## Reading passage
Organ Involvement in AAV Patients Better Than Disease Type at Predicting Survival Outcomes, Study Suggests
Classifying patients with anti-neutrophil cytoplasmic antibodies (ANCA)-associated vasculitis (AAV) based on organ involvement at the time patients are first examined has stronger correlation with survival rates, than the customary classification based on disease phenotype, a study has found.
The study, “Long-term patient survival in a Swedish population-based cohort of patients with ANCA-associated vasculitis,” was published in the journal Rheumatic and Musculoskeletal Diseases.
AAV is usually classified, based on phenotype, as a group of diseases consisting of granulomatosis with polyangiitis (GPA), microscopic polyangiitis (MPA), and eosinophilic granulomatosis with polyangiitis (EGPA).
The disease is characterized by small vessel inflammation and the presence of auto-antibodies, such as anti-proteinase 3 (PR3), and mainly affects the kidneys, lungs, ear-nose-throat, and skin.

## What is expected
Can you set down everything in the AAV survival article from "The disease is" down to "ear-nose-throat, and skin.", word for word? The listing after the AAV survival article has nothing to do with this.

## Available data
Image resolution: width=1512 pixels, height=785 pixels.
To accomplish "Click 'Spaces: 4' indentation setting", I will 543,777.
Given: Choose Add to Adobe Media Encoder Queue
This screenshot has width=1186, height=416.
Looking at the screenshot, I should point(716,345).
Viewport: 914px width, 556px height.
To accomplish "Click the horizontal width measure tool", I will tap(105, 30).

==

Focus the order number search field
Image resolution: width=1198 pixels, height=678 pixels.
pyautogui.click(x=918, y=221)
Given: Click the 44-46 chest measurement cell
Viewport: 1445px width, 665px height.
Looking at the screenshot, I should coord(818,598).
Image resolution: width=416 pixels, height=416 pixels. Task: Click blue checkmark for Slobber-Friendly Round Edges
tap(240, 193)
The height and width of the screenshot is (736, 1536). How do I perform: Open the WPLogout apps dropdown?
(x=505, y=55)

...

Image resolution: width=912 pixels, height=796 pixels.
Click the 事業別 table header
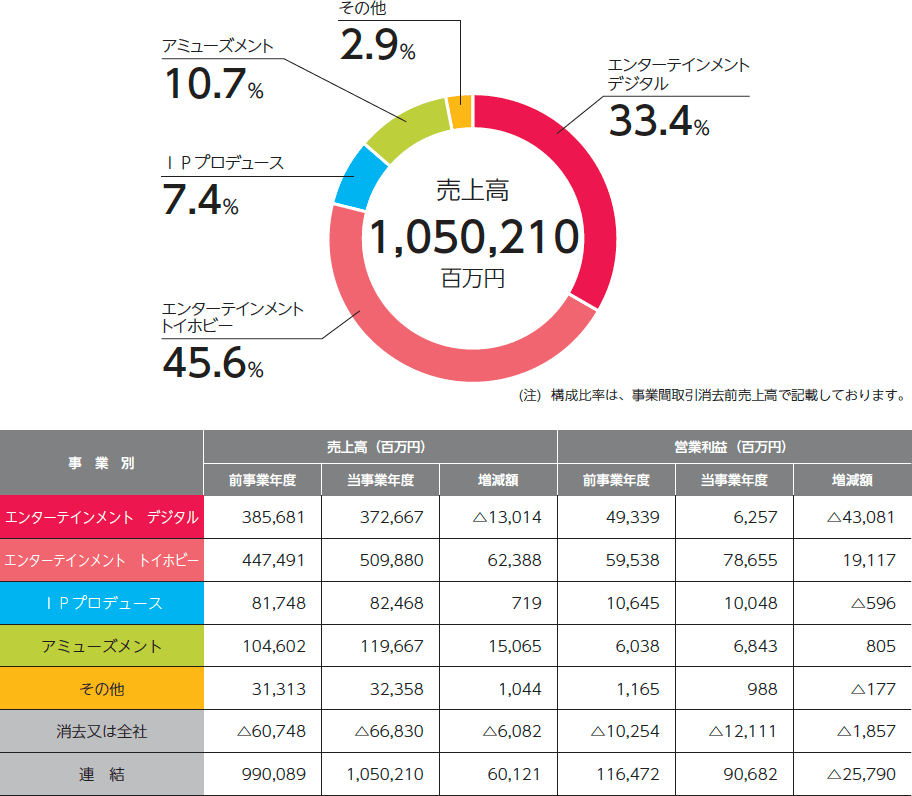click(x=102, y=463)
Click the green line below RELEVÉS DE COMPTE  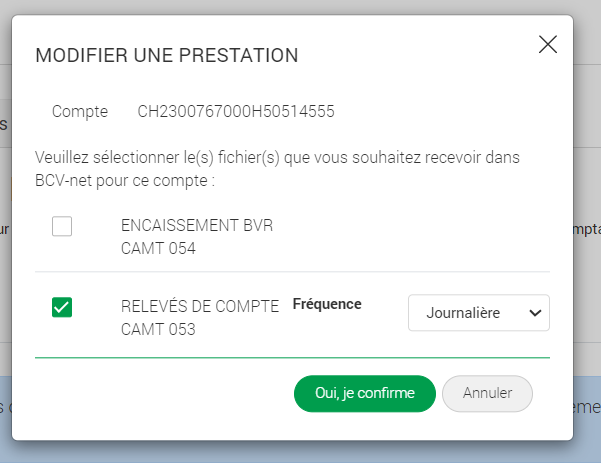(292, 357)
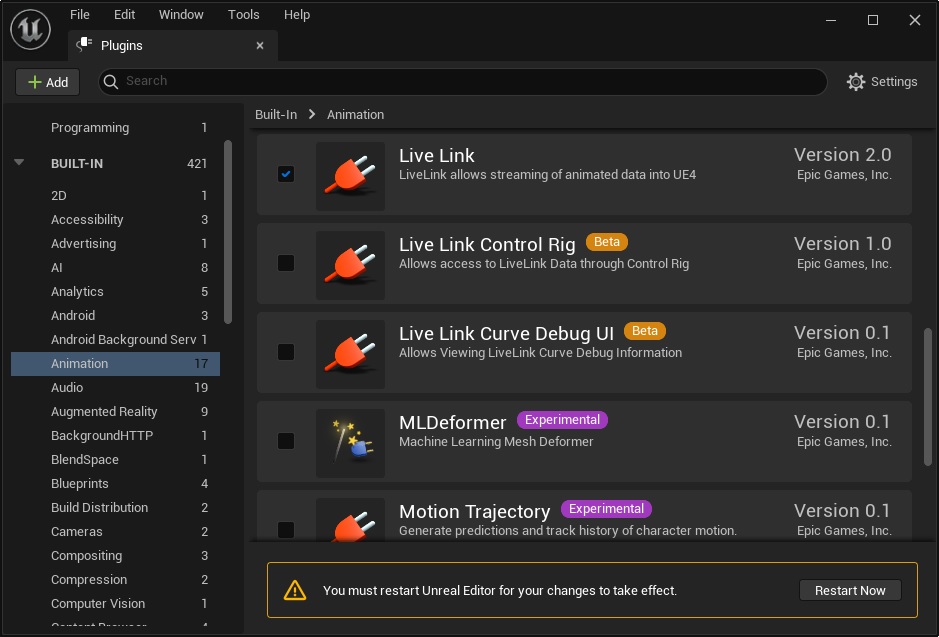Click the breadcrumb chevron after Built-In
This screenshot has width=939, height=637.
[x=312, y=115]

## Output for this task
The disease is characterized by small vessel inflammation and the presence of auto-antibodies, such as anti-proteinase 3 (PR3), and mainly affects the kidneys, lungs, ear-nose-throat, and skin.